"The day my screen lost its gleam by Natasha Robinson
It is hard to pinpoint the exact moment I fell out of love. Something just died and I cannot quite say when or why. all I know is I haven't touched my Kindle in weeks. Like a spouse keeping up appearances when a marriage has long crumbled, I keep buying books that sit in my electronic library, unread. Or I stop halfway through a novel that I desperately want to finish, because I cannot face pushing that sliding button, or seeing that black and white image of Emily Dickinson flicker into view when the screen saver activates one more godforsaken time. The e-book is dead to me.
I have reverted to a world of nostalgia and fantasy. My daydreams take me to Ski Lanka's tea country, to Nuwara Eliya where about 15 years ago I rad the bulk of Anna Karenina in betwen games of chess. It was the fattest book I had ever read. I held it in my hands and i felt I'd climbed a literary mountain.
I cannot remember achieving that kind of immersion in an e-book Certainly, right now when I look at my Kindle it leaves me feeling cold. I crave absorption in something that doesn't have a screen or emit light.
Five years ago, my former colleague Corrie Perkin departed journalism after a distinguished 30-year career to open a bookshop, right at the peak of the market upheavals that saw publishing giants such as Collins go into administration. "Everybody said we were crazy, " Corrie says. "But I had an innate belief that as our daily lives became more and more linked to the iPad and the iPhone, that in our leisure time we may want to spend less time on those devices. For a meaningful engagement with a book ... a tactile, tangible, physical item is the thing that people keep coming back to." The gamble paid off. Corrie's bookstore, My Bookshop, is about to open its second premises in Melbourne.
There is another aspect too. As we speak, Corrie is looking at her own bookshelves, where she has a collection of books left behind by her father, the acclaimed newspaper editor Graham Perkin, who died when Corrie was 14 years old. "He was a big reader, she says. "I have stacks of his books; they connect him to me."

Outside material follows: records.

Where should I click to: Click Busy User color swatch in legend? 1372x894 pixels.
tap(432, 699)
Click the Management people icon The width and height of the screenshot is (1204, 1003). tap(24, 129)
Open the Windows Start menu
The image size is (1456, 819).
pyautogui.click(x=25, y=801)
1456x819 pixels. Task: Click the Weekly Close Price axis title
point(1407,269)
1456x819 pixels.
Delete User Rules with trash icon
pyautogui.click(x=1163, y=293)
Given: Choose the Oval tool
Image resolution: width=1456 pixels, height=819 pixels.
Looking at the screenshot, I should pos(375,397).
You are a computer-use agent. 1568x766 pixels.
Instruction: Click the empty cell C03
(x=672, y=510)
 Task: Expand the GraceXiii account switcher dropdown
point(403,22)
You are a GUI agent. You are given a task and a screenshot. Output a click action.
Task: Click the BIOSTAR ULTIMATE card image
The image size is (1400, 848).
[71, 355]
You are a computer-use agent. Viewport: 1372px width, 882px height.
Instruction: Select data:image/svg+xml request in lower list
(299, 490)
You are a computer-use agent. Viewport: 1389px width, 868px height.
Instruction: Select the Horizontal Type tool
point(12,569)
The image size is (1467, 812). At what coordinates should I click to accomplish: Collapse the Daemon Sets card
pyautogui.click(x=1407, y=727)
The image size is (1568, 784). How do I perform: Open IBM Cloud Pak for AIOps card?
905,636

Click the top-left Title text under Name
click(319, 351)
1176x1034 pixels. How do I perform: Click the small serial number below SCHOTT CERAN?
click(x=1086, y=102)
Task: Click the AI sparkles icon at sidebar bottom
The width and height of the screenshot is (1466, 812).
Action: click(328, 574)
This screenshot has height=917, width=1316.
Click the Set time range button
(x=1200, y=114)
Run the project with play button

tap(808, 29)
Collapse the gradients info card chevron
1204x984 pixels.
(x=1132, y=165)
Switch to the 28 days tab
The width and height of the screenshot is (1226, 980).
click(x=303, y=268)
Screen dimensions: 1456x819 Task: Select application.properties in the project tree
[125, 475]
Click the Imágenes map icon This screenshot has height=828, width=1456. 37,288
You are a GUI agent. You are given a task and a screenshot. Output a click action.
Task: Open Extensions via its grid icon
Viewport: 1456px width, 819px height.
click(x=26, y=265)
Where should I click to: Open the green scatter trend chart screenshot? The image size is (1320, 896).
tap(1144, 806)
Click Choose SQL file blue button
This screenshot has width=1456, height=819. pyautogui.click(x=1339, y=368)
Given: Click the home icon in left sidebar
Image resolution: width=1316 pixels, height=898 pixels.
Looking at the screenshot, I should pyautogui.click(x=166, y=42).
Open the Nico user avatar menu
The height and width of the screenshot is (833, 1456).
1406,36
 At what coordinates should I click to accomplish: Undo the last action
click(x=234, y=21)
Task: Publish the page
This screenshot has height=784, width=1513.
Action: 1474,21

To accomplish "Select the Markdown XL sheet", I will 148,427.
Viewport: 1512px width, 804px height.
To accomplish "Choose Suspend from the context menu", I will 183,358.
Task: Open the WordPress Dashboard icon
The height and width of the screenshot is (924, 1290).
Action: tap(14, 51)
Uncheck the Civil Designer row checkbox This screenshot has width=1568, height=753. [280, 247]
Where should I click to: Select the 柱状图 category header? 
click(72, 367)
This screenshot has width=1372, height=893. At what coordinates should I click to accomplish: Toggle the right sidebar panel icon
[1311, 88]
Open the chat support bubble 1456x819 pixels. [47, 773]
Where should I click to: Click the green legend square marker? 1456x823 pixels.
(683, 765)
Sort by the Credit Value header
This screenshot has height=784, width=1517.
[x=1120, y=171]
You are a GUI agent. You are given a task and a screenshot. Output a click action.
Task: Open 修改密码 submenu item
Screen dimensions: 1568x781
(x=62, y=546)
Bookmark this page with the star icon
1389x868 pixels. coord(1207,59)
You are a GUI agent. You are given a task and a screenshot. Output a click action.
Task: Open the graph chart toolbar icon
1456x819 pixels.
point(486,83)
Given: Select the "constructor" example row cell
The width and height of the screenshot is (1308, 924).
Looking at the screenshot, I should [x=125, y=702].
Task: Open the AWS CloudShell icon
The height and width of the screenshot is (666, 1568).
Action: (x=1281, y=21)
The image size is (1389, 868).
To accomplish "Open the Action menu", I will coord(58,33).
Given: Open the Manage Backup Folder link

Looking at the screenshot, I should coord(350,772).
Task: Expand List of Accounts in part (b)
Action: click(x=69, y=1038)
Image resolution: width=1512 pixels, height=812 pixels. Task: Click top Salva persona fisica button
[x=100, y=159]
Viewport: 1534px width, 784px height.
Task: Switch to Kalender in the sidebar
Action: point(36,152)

My mother, too, kept some of our childhood books. John Brown and the Midnight Cat was a favourite of me and my sister. Now I read that story to my children. The pages are tattered, more than a few held together with sticky tape But it's a physical marker of a tradition, of a head resting in the nook of a mother's arm after bath time, a time of absorption that is all too rare in the electronic world. Long may it live."
Those of you who regularly read e-books may not agree with this article and I would love to read your comments about it. Even though my hands hurt when holding a book, I still don't know that I would get the same feeling of connection to the story from an e-book. It certainly made me have second thoughts anyway.